Note 2. BASIS OF PRESENTATION
The accompanying consolidated financial statements have been prepared
assuming that the Company will continue as a going concern which
contemplates the recoverability of assets and the satisfaction of
liabilities in the normal course of business. As noted above, the
Company is in the development stage and, accordingly, has not yet
generated substantial revenues from operations. Since its inception,
the Company has been substantially engaged in bringing its product and
services to a state of technical feasibility and commercial viability,
incurring substantial costs and expenses. As a result, the Company
incurred a net loss during the period from inception to December 31,
1999 of $2,823,640. In addition, the Company's current liabilities
exceed its current assets by $747,583. The Company's development
activities since inception have been financially sustained by a
combination of contributions from the private offerings and debt. The
ability of the Company to continue as a going concern is dependent upon
its ability to raise additional capital from the sale of common stock
and, ultimately, the achievement of operating revenues. The
accompanying financial statements do not include any adjustments that
might be required should the Company be unable to recover the value of
its assets or satisfy its liabilities.
Management's plans include pursuing financing for its operations and
seeking additional private placement investments. The Company then
intends to invest in website development and begin operations. Failure
to secure such financing or to raise additional private placement
investment may result in the Company depleting its available funds and
not being able pay its obligations or begin operations.
Note 3. SOFTWARE ASSET
In August 1998, the Company entered into an agreement to purchase
online mall development software in exchange for 5,800,000 shares of
common stock at the predecessor cost of the asset which was $15,660.

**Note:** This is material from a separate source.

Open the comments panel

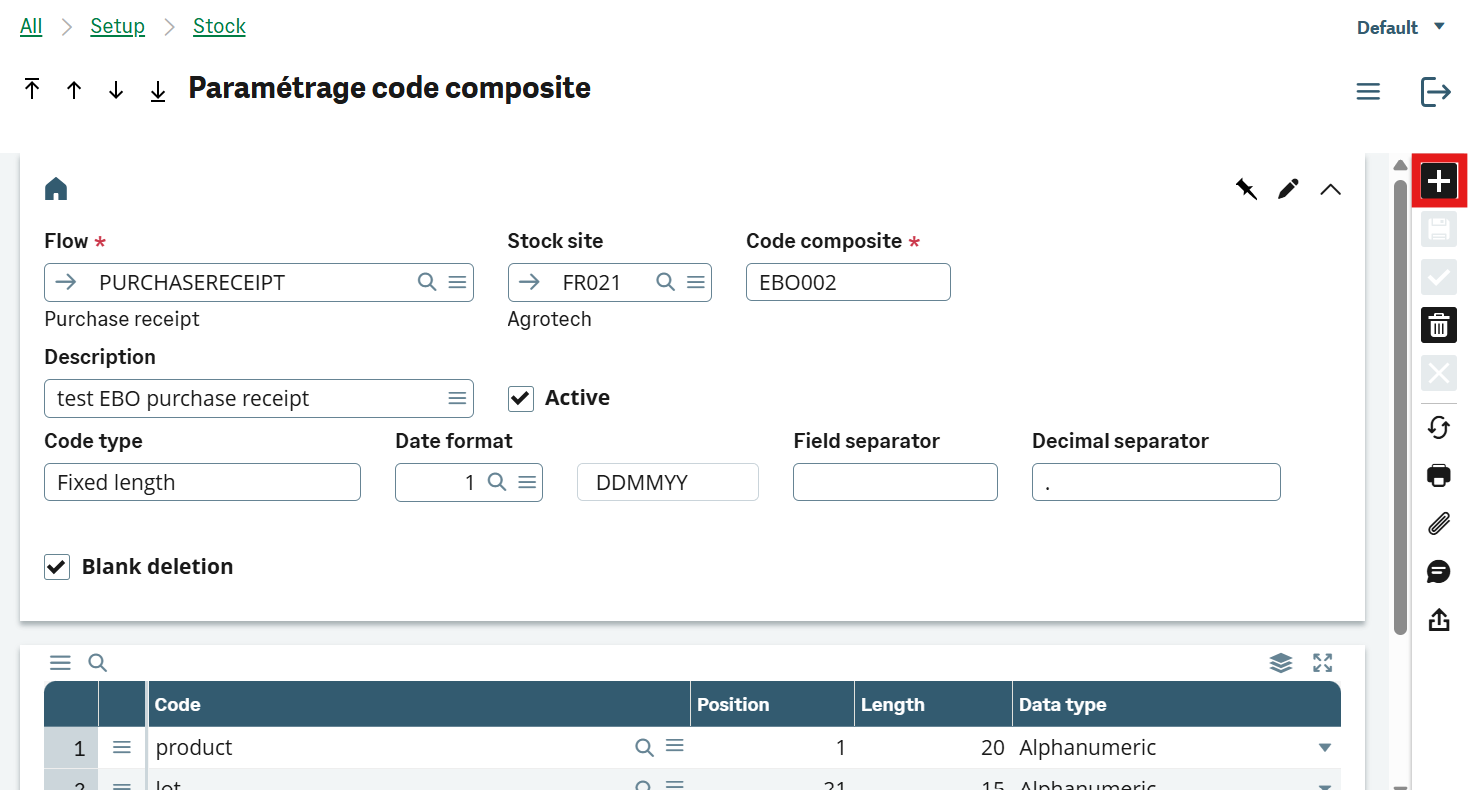coord(1438,571)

This transaction has been accounted for as the purchase of a software
asset.
F-9
<PAGE>
Rbid.com, Inc.
(A Development Stage Company)
Notes to Financial Statements
Note 4. STOCKHOLDERS' EQUITY
During 1998, the Company amended its Articles of Incorporation, which
increased its capitalization from 1,000 common shares to 50,000,000
common shares. The par value was unchanged at $.001.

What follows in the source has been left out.